*PROBLEMS TO SOLVE*.
a) From the discussion on GPU mining, extract the stretch from "The algo is" through "it might not.".
b) In the discussion on GPU mining, which algorithm is CryptoNight said to be similar to in many ways?

*EXTRACT TO READ*.
((

DRK started out as CPU only. I'm sure in time someone will figure out how to mine with GPUS.
The algo is nothing like the others.
X11 was nothing like the others.
Actually X11 was
exactly like the others. It's a whole bunch of conventional hashing algorithms (all fairly easily GPU mineable) combined together. Anyone with half a brain would have known that X11 would be GPU mineable, and anyone with half a brain who claimed otherwise was scamming you.
This algorithm is entirely new. I'm not going to bet my life on it staying CPU only forever (or even for a long time), but X11 is a really, really bad example of why it might not.
+1 to all of the above.
At the risk of shedding a professional opinion - I think CryptoNight will be eventually shown to be GPU mineable, but its developers made some really elegant design decisions in it that will have the effect of having a much better CPU-to-GPU ratio than, e.g., scrypt, which it is similar to in many ways. Whether they're enough to make a GPU *less* profitable than a CPU is uncertain, but they were clever - I admire this one much more than the usual clone-a-coin we see with throwing variants of SHA competition finalists together.
In my taxonomy of proof-of-work functions, this one gets its own category: single-sha-type, multi-sha-type, scrypt, momentum, (maybe MMC), riecoin/primecoin, and CryptoNight all offer something fundamentally different between the categories. Within them there's not as much that's interesting -- simply replacing SHA256 with Keccak -- yawn.

))

*Records contained in a dataset*.
((

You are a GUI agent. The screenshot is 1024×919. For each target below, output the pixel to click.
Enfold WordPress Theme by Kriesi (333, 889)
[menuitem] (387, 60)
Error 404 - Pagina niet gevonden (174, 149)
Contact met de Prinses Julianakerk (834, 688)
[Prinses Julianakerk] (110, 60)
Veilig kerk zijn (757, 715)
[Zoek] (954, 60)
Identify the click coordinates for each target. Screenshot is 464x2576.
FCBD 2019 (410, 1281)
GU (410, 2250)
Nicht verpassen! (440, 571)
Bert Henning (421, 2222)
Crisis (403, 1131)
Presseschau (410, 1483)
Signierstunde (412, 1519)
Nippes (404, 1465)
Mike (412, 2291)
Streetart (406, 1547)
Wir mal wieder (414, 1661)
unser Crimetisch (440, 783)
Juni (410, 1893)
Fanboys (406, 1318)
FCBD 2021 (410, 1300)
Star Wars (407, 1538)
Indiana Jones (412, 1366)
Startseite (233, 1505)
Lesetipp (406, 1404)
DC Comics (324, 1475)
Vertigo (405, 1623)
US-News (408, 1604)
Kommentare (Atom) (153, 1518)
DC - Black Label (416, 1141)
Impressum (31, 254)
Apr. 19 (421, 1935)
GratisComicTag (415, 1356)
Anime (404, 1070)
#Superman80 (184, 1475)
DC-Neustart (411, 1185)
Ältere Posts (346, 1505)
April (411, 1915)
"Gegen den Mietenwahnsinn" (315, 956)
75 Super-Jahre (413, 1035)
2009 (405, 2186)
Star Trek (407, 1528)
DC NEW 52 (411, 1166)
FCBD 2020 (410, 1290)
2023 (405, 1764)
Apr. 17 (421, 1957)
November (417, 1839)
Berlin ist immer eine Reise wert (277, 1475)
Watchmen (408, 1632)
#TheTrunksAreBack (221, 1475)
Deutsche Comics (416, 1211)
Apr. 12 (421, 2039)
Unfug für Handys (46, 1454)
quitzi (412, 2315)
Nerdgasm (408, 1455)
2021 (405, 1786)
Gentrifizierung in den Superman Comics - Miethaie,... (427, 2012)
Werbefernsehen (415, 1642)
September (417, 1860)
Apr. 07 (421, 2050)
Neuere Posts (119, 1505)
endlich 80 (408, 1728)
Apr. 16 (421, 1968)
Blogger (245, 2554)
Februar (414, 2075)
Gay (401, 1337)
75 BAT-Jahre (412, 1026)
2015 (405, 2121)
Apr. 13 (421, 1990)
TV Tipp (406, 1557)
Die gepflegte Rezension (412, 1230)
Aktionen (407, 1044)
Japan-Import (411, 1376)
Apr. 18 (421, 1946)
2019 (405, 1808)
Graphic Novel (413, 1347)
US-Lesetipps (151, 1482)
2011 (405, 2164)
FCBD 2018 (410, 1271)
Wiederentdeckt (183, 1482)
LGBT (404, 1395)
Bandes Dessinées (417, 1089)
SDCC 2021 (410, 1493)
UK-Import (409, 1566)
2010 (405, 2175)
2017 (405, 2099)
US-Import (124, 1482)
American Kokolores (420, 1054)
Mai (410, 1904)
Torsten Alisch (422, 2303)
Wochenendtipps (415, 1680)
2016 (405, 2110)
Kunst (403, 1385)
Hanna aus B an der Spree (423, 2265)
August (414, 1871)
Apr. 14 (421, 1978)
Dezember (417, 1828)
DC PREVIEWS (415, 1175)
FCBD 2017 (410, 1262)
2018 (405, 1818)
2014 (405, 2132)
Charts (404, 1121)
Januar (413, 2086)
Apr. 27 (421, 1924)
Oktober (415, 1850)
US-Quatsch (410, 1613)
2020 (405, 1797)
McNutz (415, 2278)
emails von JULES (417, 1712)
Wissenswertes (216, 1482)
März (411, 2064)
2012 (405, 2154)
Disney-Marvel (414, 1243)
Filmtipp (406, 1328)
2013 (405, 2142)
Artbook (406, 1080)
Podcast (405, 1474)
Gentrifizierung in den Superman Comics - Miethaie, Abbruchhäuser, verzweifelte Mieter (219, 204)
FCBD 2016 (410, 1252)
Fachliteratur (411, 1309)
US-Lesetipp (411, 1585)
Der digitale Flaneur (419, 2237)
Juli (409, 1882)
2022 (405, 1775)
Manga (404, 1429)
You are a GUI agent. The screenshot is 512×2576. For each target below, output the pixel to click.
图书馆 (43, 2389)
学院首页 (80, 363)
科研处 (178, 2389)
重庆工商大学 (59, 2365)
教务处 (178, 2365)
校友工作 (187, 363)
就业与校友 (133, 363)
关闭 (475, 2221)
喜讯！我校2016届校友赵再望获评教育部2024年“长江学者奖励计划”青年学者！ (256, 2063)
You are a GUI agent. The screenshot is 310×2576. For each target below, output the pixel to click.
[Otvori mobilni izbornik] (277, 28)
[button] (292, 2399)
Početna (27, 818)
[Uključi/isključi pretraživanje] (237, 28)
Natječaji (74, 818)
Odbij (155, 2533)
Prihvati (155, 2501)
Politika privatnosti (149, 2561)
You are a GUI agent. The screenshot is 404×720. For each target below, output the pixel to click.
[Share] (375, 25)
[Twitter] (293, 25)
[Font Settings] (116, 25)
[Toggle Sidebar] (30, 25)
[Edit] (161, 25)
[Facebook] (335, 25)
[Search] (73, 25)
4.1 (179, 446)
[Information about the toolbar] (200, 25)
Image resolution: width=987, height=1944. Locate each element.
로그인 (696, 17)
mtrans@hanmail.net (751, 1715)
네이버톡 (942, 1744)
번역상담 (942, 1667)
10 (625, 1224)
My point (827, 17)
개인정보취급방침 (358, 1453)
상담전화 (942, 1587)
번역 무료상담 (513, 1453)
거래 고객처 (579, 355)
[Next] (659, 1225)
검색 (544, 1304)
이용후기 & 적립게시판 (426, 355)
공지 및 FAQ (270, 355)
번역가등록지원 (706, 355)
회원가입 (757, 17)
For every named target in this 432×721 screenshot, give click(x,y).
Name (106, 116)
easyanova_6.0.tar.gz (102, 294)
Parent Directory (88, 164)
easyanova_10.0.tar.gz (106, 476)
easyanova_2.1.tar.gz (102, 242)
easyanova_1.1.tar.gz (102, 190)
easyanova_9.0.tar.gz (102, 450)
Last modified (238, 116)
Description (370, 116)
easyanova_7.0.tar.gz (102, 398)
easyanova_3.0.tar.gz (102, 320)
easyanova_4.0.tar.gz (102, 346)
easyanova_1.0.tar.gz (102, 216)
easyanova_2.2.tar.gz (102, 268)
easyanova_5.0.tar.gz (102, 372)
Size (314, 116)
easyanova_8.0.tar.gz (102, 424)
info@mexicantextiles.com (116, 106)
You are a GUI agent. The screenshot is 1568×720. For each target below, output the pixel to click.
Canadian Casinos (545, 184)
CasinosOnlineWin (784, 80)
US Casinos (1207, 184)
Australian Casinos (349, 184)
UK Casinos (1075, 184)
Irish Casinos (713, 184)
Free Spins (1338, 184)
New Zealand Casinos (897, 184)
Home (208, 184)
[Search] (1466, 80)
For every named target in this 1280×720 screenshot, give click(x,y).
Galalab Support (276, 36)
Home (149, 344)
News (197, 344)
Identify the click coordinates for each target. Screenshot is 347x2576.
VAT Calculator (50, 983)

))

*RESPONSES IN ORDER*.
a)
The algo is nothing like the others.
X11 was nothing like the others.
Actually X11 was
exactly like the others. It's a whole bunch of conventional hashing algorithms (all fairly easily GPU mineable) combined together. Anyone with half a brain would have known that X11 would be GPU mineable, and anyone with half a brain who claimed otherwise was scamming you.
This algorithm is entirely new. I'm not going to bet my life on it staying CPU only forever (or even for a long time), but X11 is a really, really bad example of why it might not.

b) Scrypt